Electronic Warfare (EW) plays a critical role in today’s congested and contested battlespace, enabling friendly forces to disrupt and deceive enemy radar and communications systems to protect their assets and people during complex operations. However, EW is a cat-and-mouse game against adversaries who are constantly modernising to level the playing field, leaving us with no choice other than to outpace them to dominate the battlespace.
The growing threat from near-peer air defences
Gone are the days of guaranteed air superiority. Modern ground-based surveillance radars have extensive ranges and form the backbone of most modern integrated air defence systems (IADS). Paired with mobile ground-based air defence systems (GBAD) and surface to air missile systems (SAMs), an effective IADS enables its operators to detect, track, intercept and engage threats from increasing distances. As a result, military operations come with an increasing risk to the lives of personnel operating within crewed platforms, with their every move monitored and analysed in real-time.
Protecting people and platforms
Leonardo has pioneered several airborne EW technologies that have proven to be life-saving capabilities for frontline military personnel. The Company has also been at the forefront of miniaturising its technologies, enabling them to be integrated onto smaller platforms or into smaller form factors that were not previously possible.

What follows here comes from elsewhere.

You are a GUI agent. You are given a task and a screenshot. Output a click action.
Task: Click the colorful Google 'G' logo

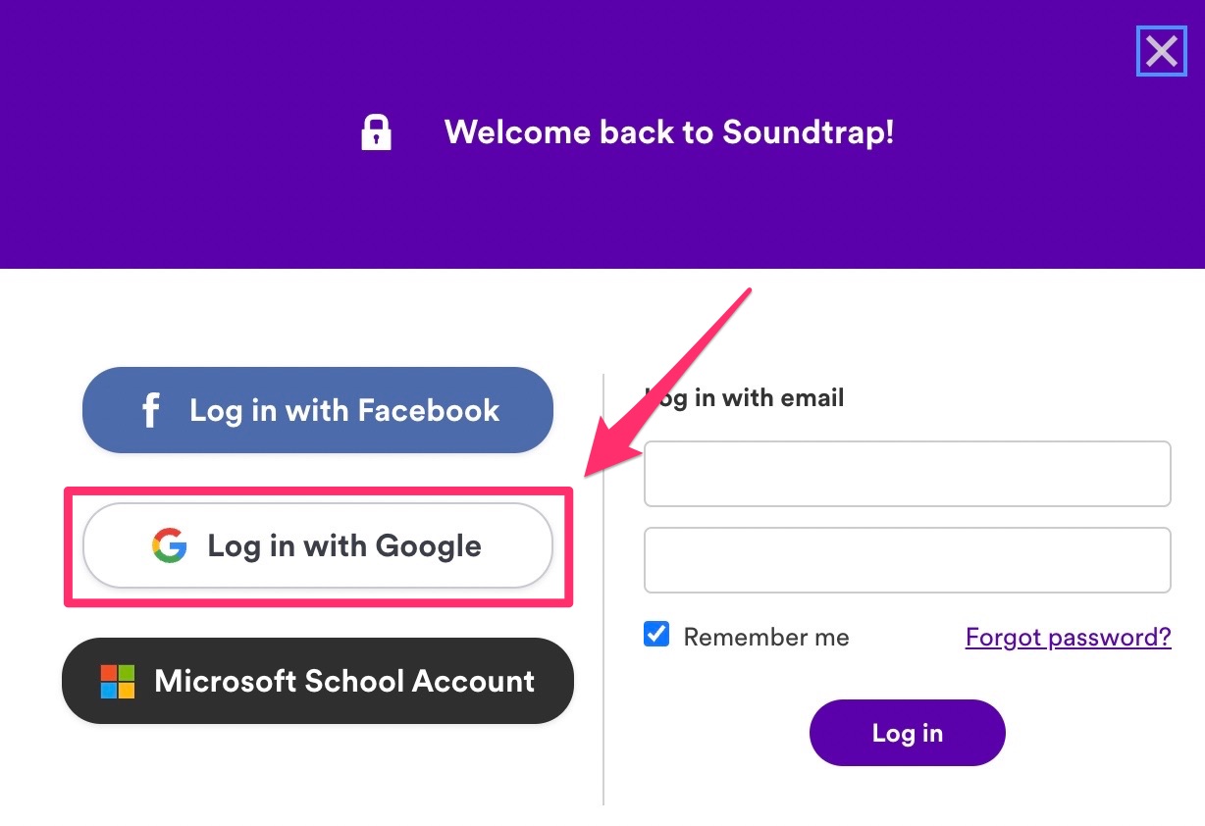169,545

An example of this is Leonardo’s BriteCloud technology – an Expendable Active Decoy (EAD) that is ejected from an aircraft’s existing chaff / flare dispensers. BriteCloud offers unprecedented protection against highly advanced Radio Frequency (RF) threats, delivered in a very small form factor that does not affect the performance of an aircraft or require the installation of new equipment.
BriteCloud is designed to disrupt incoming RF missiles and is a last resort for an operator. So how do you protect friendly forces during the early stages of a mission, while the adversary is still scanning the sky for threats?
Blinded by the Brites
Introducing BriteStorm: Leonardo’s answer to this very question, which promises to be a game-changer for future operations.
The success of BriteCloud has pushed Leonardo to leverage its miniaturised EW technologies so that they can be used on a wide range of platforms, enabling new mission sets and concepts of operations (CONOPS). This is particularly relevant for jamming and disrupting enemy IADS, a role that has traditionally been conducted by strategic stand-off platforms, or escort platforms, with very powerful electronic systems.
As the name suggests, stand-off jammers perform their missions at long ranges and require high power electronics that are large and expensive, normally requiring crewed platforms that are strategic in value, and limited in number.
“There's always been a desire to have your jamming systems close-in to the threat, which means you need relatively less power for what’s known as stand-in jamming,” explains Andrew Ingram, Head of Capability, EW.
With a reduced size, weight, and power, Leonardo has developed and proven BriteStorm, its revolutionary new capability that will be deployed ahead of the main force to degrade and suppress an adversary’s IADS, protecting friendly forces and enabling mission success.
The payload can be integrated onto attritable uncrewed systems and a wide range of launched effects, meaning that it can be re-used for future missions. However, if lost, it is not as significant as losing a strategic crewed asset.
“Platforms installed with a BriteStorm payload can deploy ahead to create confusion, so that enemy IADS are unable to detect, track and attempt to engage friendly assets. Due to the evolution of near-peer IADS capabilities, it is critical that friendly forces use BriteStorm to ensure friendly forces remain protected,” says Mark Randall, Campaign Manager, EW.
Gaining and maintaining the operational advantage
As BriteStorm will enable armed forces to have a stand-in jamming capability on smaller uncrewed systems, this is likely to change the shape of how future missions are conducted, providing coalition forces with a significant operational advantage. The system is platform agnostic, enabling operators the flexibility to integrate the capability on their preferred platform and not incur the costs of acquiring and integrating a bespoke capability.
The use of Digital Radio Frequency Memory (DRFM) technology allows a wide range of electronic deception techniques to be used against adversary systems. This can range from barraging an enemy system with electronic noise or generating ‘ghost’ signatures of aircraft that are not there. Either way, operators of an enemy’s IADS cannot generate an accurate air picture, leading to confusion and wider disruption to command and control.